Now while it's nice that people can _in theory_ update their business
information using that site (that I myself had never heard of before either),
but the reality of the matter is that, even in the 21st century, the modal
local business owner just isn't very good with computers and the Internet.

The difference?

The website they get from some (probably also local) webdev company comes with
customer support. Google has none.

Wrong or outdated information? One phone-call with a human being and it's
fixed.

Try that with Google. They'll be talking to a robot and filling out form after
form after form, in no-time. Believe it or not, but "figuring out this Google
stuff" probably takes them at least a whole afternoon.

------
fastball
This is absurd.

First, the author factored the screen space taken up by the google search bar
into his calculations. Really? You want to press the back button each time you
want a new search? And don't get me started on the fact that the author
factored in the goddamn page margins as part of his percentage.

Secondly: the 7% of the page that is taken up by a map? Yeah, those are also
organic results. In fact, they are probably more helpful to most people than
the author's version of organic results (just links to websites).

Thirdly: after you scroll down (takes about 0.1 seconds) the percentages
change significantly, as the entire box of sponsored results is no longer
there.

So. If we eliminate the search bar and the margins, and we include the map in
our percentage, and we scroll down a tad so that the sponsored ads disappear,
you're looking at a page that is about 70% organic results.

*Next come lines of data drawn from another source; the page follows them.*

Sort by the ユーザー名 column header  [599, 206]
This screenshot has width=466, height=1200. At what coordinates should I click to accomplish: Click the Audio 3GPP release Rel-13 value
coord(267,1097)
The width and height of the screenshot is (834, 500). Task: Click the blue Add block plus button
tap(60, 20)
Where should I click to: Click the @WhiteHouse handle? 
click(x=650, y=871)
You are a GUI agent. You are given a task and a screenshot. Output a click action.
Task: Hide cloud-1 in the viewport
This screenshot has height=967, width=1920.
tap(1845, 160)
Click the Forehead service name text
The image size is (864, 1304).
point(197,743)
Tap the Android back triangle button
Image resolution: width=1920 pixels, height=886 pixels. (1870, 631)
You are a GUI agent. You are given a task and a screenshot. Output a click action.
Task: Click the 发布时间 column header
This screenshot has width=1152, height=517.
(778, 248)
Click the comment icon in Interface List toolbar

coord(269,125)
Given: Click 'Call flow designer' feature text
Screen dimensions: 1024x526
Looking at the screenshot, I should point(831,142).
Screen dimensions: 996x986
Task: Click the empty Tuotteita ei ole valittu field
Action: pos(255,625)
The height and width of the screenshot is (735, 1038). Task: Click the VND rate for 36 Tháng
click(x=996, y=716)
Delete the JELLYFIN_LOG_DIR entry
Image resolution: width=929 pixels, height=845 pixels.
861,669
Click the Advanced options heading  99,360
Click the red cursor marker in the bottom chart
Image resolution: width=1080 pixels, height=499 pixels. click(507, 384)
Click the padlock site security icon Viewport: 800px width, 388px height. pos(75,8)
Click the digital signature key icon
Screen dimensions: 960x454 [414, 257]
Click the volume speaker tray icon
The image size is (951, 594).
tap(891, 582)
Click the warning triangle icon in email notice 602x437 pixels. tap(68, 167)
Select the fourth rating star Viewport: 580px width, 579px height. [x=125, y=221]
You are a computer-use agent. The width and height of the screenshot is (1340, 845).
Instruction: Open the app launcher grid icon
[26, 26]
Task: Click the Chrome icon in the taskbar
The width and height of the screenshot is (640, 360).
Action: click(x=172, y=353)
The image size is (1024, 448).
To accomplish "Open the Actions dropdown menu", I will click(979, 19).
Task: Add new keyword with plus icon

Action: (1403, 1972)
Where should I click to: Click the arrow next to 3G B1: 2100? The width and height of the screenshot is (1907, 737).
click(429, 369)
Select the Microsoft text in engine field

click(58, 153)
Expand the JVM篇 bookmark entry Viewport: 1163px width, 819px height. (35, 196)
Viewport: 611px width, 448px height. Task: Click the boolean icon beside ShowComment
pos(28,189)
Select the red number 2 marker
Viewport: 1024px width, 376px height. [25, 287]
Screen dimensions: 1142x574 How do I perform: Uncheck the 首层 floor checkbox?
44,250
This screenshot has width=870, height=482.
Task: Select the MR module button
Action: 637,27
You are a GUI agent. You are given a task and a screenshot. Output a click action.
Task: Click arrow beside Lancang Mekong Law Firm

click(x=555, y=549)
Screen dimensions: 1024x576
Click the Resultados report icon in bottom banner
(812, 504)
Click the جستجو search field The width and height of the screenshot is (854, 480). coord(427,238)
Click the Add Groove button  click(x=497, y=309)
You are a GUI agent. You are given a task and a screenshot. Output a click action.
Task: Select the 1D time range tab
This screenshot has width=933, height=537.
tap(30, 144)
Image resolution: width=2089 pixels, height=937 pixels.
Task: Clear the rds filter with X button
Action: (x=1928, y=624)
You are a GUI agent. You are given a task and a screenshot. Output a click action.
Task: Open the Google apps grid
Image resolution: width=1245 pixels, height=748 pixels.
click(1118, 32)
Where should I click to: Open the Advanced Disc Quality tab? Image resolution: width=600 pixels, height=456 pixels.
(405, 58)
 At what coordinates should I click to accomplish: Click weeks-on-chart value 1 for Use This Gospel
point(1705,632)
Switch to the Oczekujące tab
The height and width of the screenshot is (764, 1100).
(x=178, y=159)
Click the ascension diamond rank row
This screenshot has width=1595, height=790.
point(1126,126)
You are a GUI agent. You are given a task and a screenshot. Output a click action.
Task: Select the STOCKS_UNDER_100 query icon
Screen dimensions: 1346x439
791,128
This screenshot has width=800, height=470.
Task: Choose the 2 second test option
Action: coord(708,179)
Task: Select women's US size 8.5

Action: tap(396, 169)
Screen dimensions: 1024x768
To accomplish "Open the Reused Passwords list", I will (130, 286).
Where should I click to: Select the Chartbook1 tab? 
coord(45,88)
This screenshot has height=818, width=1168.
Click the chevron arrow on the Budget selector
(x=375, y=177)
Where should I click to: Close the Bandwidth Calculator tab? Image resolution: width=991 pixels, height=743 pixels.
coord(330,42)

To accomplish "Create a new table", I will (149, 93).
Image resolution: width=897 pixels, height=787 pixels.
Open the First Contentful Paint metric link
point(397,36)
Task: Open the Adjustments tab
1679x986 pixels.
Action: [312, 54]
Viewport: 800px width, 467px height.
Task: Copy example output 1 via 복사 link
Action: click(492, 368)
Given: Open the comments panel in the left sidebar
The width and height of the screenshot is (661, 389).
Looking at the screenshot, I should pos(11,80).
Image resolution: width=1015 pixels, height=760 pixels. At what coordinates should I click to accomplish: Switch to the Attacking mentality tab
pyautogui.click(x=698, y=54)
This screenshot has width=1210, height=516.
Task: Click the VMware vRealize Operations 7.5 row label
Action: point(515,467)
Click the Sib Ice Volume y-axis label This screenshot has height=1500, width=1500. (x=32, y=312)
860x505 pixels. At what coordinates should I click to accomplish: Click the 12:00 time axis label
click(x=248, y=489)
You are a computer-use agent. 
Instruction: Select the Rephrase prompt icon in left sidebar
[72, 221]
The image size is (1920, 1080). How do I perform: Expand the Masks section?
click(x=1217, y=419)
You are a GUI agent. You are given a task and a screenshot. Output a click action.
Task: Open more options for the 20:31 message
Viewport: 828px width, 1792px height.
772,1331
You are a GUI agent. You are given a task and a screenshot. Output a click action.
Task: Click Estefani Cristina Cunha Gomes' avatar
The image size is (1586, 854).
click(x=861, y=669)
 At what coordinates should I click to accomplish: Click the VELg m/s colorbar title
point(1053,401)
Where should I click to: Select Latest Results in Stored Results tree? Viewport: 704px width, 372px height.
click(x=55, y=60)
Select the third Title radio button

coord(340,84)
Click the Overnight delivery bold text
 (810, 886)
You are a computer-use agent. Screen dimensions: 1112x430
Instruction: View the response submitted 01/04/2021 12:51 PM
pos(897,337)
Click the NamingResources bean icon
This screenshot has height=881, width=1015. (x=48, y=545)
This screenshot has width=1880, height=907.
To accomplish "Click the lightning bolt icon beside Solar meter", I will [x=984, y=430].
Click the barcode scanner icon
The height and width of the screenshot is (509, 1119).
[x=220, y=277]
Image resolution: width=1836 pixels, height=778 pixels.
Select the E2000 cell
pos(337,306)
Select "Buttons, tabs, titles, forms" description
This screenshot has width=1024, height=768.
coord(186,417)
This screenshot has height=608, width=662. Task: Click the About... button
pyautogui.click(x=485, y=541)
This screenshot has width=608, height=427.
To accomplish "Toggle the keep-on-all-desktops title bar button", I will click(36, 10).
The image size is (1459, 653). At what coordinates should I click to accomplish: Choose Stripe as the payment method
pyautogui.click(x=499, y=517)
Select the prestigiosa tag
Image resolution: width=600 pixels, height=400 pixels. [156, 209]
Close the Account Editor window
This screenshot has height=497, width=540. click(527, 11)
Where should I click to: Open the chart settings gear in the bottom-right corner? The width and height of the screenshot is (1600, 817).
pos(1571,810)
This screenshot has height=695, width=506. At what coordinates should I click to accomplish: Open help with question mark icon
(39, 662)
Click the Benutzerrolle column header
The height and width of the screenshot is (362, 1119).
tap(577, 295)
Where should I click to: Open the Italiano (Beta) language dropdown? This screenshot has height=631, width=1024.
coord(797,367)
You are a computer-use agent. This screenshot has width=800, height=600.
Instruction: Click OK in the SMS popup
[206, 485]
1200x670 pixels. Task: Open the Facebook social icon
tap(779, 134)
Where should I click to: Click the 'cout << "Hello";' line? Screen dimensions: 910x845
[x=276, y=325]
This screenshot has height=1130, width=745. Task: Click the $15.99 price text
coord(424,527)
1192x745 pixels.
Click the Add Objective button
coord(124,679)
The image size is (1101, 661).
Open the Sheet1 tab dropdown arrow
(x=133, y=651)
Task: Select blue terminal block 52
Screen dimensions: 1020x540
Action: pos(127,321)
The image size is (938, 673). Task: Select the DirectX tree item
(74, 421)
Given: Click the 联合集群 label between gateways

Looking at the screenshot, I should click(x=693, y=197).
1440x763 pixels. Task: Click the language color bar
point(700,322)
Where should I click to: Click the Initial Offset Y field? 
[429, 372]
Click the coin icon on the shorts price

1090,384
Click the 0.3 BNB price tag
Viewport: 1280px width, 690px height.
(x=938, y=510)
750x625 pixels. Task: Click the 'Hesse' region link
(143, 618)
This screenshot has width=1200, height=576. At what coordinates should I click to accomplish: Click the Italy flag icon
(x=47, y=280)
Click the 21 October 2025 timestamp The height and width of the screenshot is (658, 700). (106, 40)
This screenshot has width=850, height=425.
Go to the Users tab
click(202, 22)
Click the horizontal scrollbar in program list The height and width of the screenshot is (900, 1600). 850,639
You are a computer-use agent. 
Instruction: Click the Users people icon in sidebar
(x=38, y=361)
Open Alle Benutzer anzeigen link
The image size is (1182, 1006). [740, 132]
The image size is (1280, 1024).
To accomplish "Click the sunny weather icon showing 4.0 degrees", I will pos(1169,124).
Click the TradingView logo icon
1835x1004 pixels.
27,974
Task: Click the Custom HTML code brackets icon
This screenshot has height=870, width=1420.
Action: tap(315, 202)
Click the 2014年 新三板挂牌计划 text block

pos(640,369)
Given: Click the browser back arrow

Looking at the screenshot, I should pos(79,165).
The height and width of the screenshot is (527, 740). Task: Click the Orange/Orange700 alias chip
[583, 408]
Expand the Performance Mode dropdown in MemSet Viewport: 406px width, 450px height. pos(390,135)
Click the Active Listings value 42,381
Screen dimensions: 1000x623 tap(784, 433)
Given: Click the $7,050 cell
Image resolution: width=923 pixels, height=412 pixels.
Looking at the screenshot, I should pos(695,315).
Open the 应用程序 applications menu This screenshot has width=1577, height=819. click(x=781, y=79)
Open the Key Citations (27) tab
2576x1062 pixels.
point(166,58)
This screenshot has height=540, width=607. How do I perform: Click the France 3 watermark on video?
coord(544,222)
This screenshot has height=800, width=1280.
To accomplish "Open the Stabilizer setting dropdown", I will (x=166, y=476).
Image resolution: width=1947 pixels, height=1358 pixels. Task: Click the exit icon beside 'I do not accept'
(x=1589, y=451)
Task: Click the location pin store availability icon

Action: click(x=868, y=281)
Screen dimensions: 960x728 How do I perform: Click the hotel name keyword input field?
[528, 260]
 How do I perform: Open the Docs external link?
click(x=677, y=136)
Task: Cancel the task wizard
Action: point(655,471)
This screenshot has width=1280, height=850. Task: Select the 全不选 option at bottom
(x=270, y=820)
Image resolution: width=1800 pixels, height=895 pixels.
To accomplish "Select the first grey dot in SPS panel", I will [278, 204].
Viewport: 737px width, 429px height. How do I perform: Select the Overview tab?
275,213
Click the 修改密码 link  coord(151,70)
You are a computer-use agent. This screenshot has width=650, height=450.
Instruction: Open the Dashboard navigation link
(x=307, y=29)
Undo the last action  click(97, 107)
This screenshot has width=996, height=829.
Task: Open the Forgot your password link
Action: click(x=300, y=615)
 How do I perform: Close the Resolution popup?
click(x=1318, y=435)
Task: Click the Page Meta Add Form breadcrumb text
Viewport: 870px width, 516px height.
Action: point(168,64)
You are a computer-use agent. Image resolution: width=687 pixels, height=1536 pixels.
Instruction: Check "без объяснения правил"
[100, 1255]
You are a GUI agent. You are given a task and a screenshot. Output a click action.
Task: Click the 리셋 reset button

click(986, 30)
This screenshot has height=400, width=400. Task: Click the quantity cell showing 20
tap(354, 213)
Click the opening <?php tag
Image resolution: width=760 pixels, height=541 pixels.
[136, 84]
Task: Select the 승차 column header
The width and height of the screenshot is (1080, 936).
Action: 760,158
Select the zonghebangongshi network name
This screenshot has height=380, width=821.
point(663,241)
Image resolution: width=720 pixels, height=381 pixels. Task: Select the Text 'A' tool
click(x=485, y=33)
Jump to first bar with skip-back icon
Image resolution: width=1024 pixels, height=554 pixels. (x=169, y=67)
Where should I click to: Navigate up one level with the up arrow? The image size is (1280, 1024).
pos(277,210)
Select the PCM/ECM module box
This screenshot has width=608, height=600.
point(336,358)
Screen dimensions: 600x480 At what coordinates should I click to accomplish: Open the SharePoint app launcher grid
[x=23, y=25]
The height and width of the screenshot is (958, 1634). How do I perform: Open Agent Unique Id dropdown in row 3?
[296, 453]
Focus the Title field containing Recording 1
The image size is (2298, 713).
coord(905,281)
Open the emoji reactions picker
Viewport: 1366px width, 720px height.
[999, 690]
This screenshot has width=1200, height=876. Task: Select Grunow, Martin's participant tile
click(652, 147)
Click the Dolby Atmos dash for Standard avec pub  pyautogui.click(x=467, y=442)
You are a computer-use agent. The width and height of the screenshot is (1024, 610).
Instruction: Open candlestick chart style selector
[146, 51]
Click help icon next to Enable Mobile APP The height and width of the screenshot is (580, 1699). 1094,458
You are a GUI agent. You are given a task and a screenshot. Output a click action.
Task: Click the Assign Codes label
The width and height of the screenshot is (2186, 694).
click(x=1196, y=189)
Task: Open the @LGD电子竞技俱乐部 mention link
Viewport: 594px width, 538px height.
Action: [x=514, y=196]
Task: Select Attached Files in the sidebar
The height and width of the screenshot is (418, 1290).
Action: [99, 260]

FINALLY AND MOST IMPORTANTLY. Google did not become popular because it showed
the highest PERCENTAGE of organic search results per page. It won the search
wars because IT'S RESULTS ARE MORE RELEVANT THAN OTHER SEARCH ENGINES.
Percentages DO NOT affect the relevance of google's results. It's all about
relevance.

------
sethbannon
DuckDuckGo is far less cluttered, which makes sense considering they have less
things to push aside from the results:
[http://i.imgur.com/OnBJHkS.png](http://i.imgur.com/OnBJHkS.png)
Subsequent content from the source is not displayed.